Life in lockdown led to a slump in sales of Unilever’s beauty products, hair gel and deodorant as customers were confined to their homes. (The Daily Mail)
Unilever has said expanding its range of plant-based foods is one of its new strategic priorities as the FTSE 100 company zooms in on the fastest-growing consumer markets. (The Guardian)
Sky News’ Ian King writes that Unilever has left shareholders cold despite COVID crisis wins. “Some investors had also, perhaps, expected a ‘big bang’ announcement. There has been speculation Unilever may ultimately hive off its slower-growing food and refreshment business to focus on beauty and personal care and hygiene.” (Sky News)
The FT’s Lex column writes: “Risks of further margin compression remain. Additional pandemic costs will not disappear until the virus does. Residual frugality will remain even longer, implying continued lower-margin trading and more competitive pricing… Shoppers may be spending more on soap and bleach, but it is too soon for investors to add this staple to portfolios.” (The Financial Times £)
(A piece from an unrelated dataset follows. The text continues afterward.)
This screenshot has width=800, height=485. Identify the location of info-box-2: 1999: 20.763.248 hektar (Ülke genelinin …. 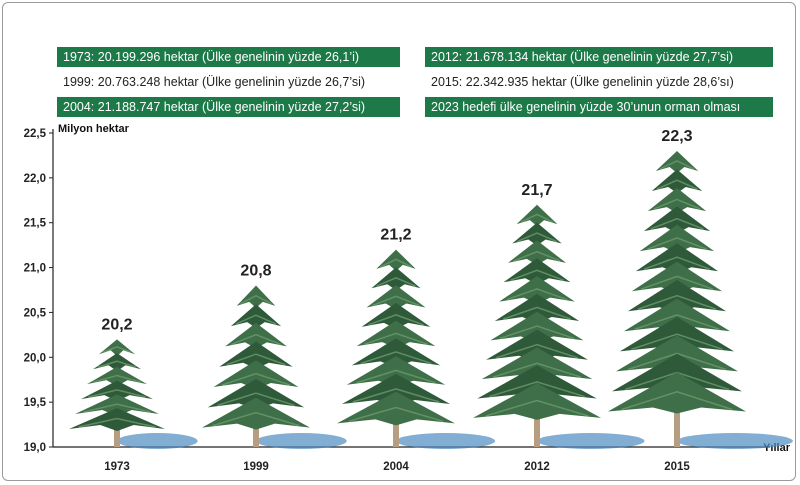
(214, 82). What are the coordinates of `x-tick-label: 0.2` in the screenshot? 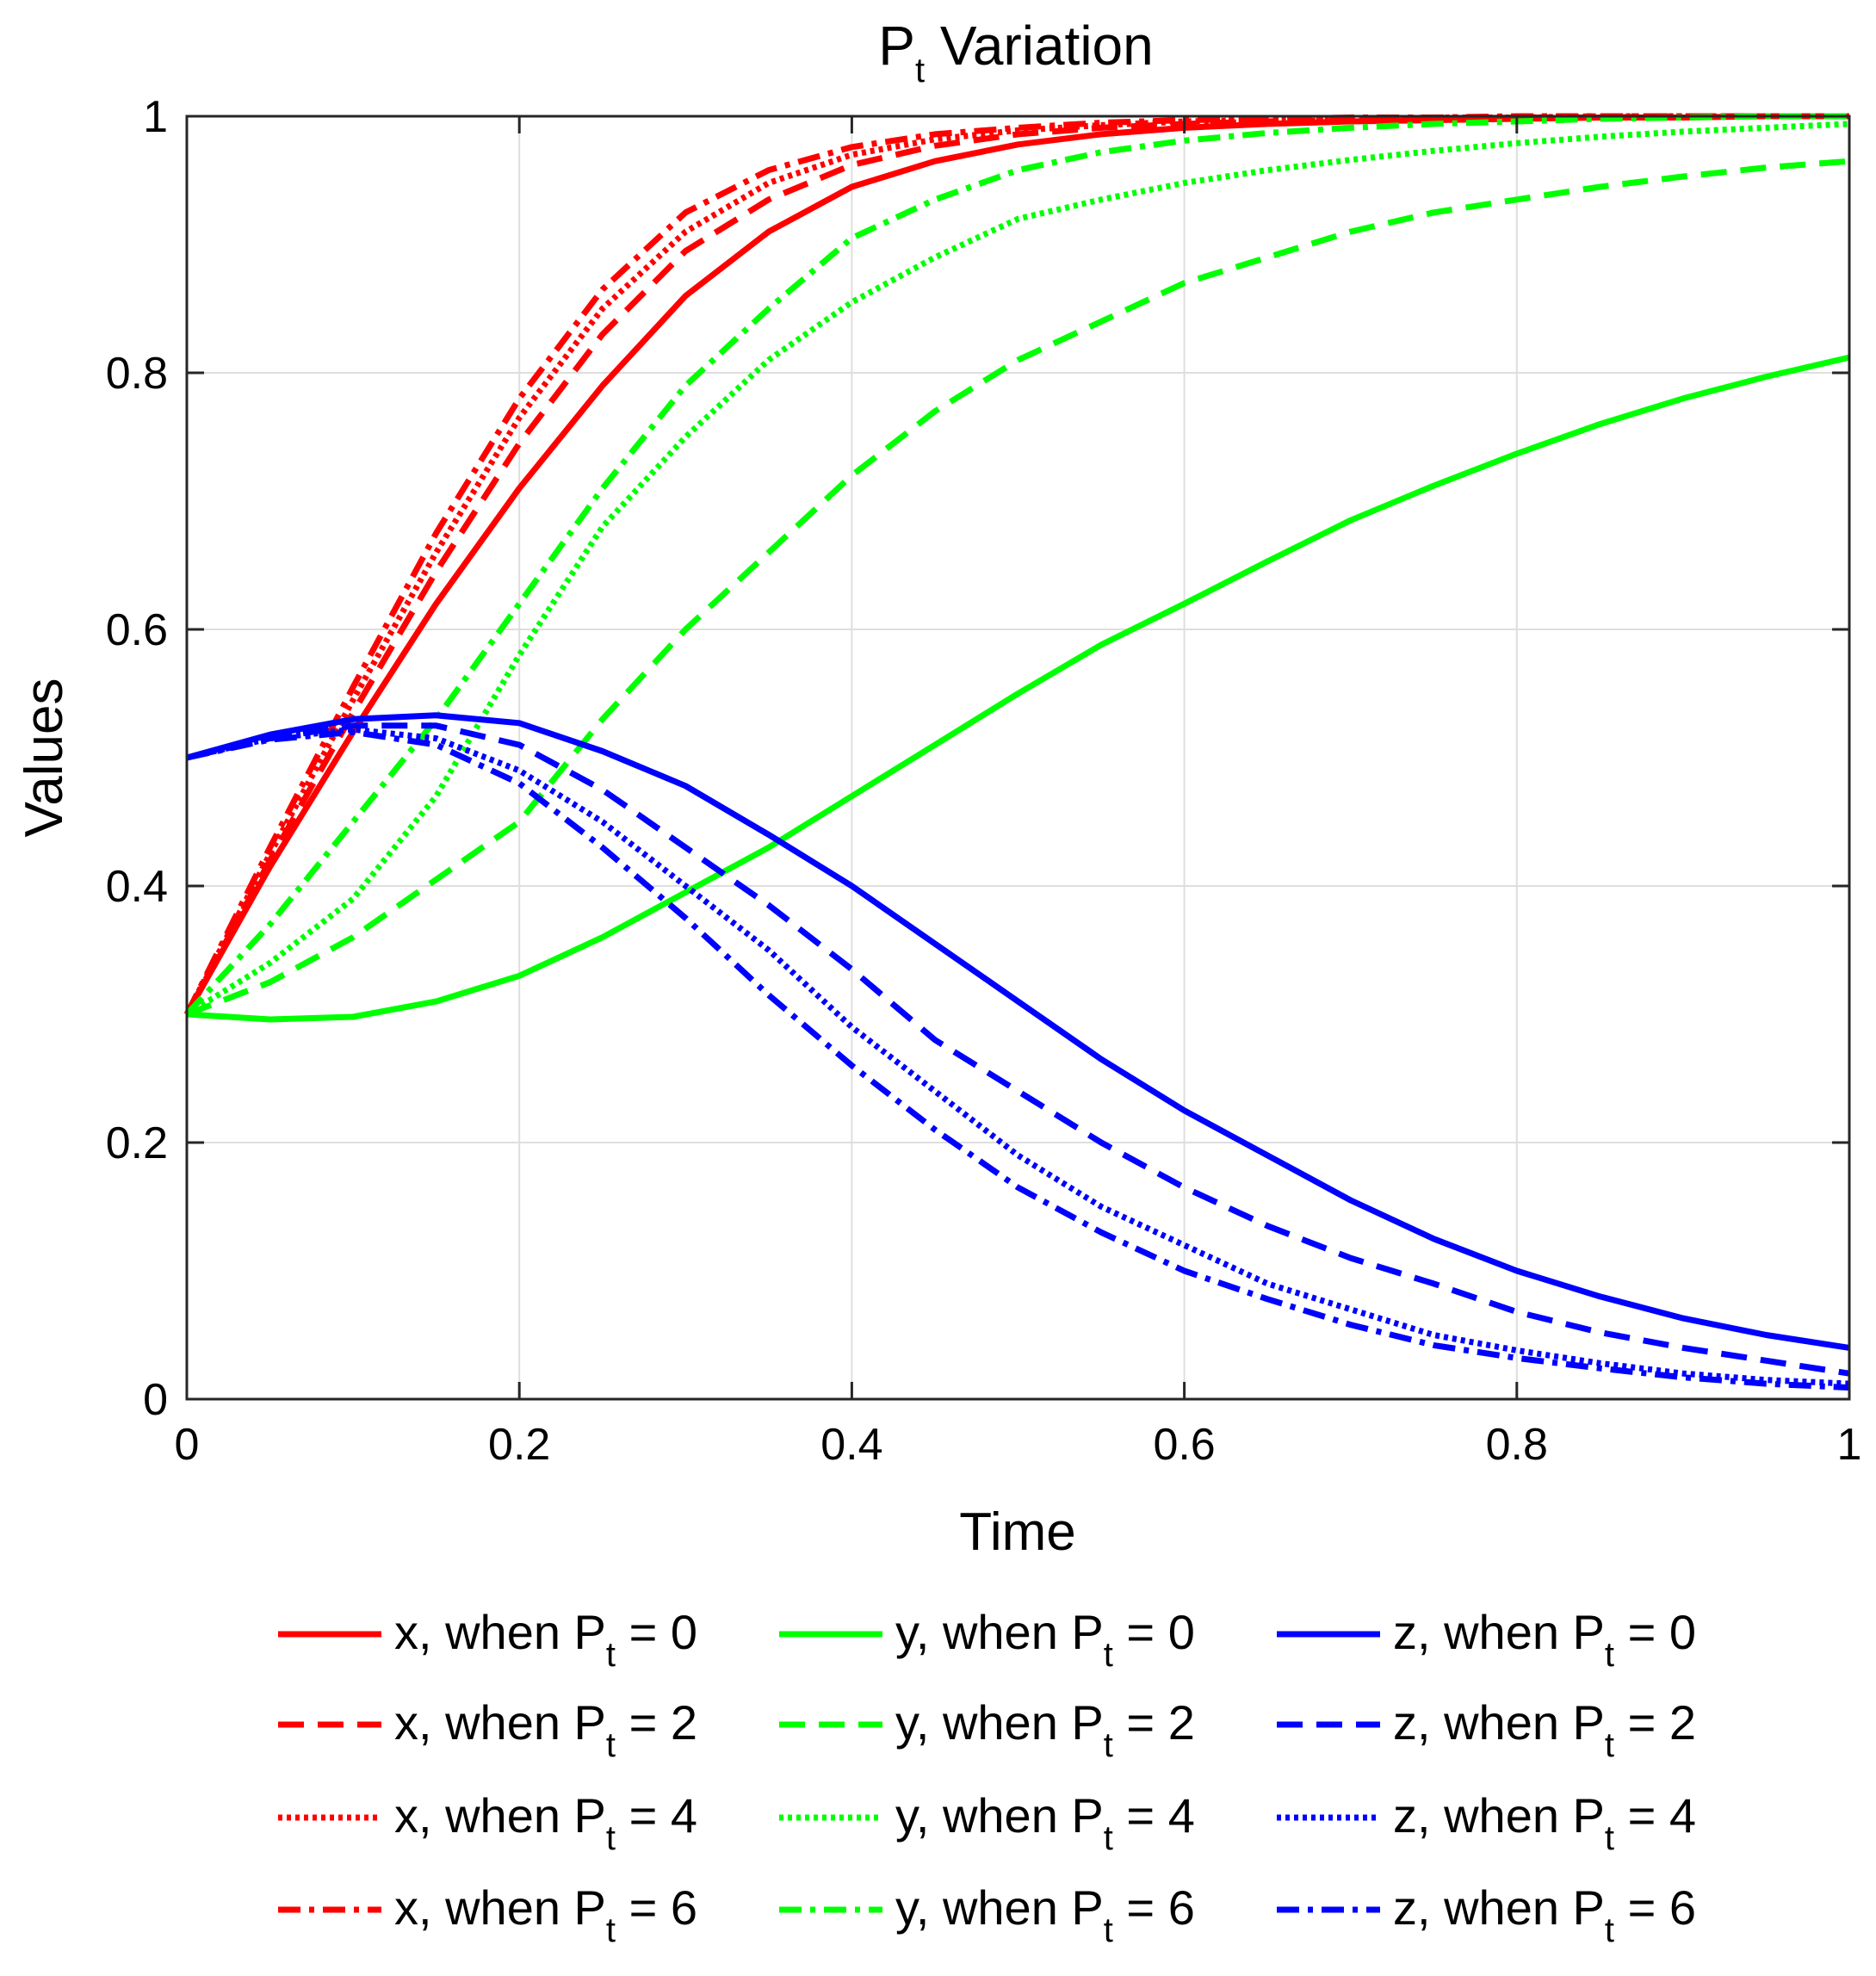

Compass has apologised for the poor quality of its school lunch hampers and said it would cover the cost of free meals to children over half term (The Telegraph). The chief executive of Compass Group sought to draw a line yesterday under its recent school meals debacle by reiterating its apologies “to everyone who has been affected” (The Times £). The catering company at the centre of a row over meagre free school meal parcels for schoolchildren has apologised again and will cover the cost of meals over February half-term (The Guardian). The company behind the controversial free school meals that sparked an outcry in January has apologised again (The BBC).
The FT’s Lombard column writes: “While contract wins from weakened competitors offer some scope for upgrades, Compass’s organic growth has tended to track global GDP and unemployment rates. All that’s in its power for the moment is to improve profitability — with the Chartwells fiasco providing a timely reminder of what can happen if standards slip.” (The Financial Times £)
The Department for Education was “surprisingly unconcerned” with suspected large profits made by a private contractor at the centre of a free school meals fiasco and failed to reduce the costs, parliament’s spending watchdog has concluded (The Guardian). The Department for Education was “surprisingly unconcerned” about whether a private company was profiting from providing free school meal vouchers, MPs have warned (Sky News).
Livestock and live shellfish exports from the UK to mainland Europe are at a standstill as producers struggle with post-Brexit transport conditions. (The Guardian)
Cadbury brings most Dairy Milk production back to Bournville. Returning most Dairy Milk output to Birmingham comes 115 years after the chocolate bar was first made at the famous factory. (The Telegraph)
Meat supplier Cranswick has said Britons’ growing propensity for eating meals at home continued to benefit them over the autumn and festive seasons. (The Daily Mail)
Global food prices have reached their highest in almost seven years, further raising the spectre of food inflation and hunger at a time when the Covid-19 pandemic continues to hit economies around the world. (The Financial Times £)
Kirin will end its brewing joint ventures with ties to Myanmar’s army after the Japanese company denounced the coup that overthrew Aung San Suu Kyi’s government as against its human rights policy (The Financial Times £). Japanese beer giant Kirin said it is pulling out of a partnership in Myanmar which it runs with a conglomerate linked to the country’s military (The BBC).
Up to 87 million pints of beer will be thrown away as a result of pub closures during Covid lockdowns around the UK, an industry body has calculated. The British Beer and Pub Association called the waste - equivalent to £331m in sales - “heartbreaking”. (The BBC)
Amazon plans to create more than 1,000 full-time apprenticeships in Britain this year (The Times £, Sky News).
Australian farmers have warned that the country’s trade dispute with China and supply chain disruptions linked to the coronavirus pandemic will cost the industry $28bn over the next decade. (The Financial Times £).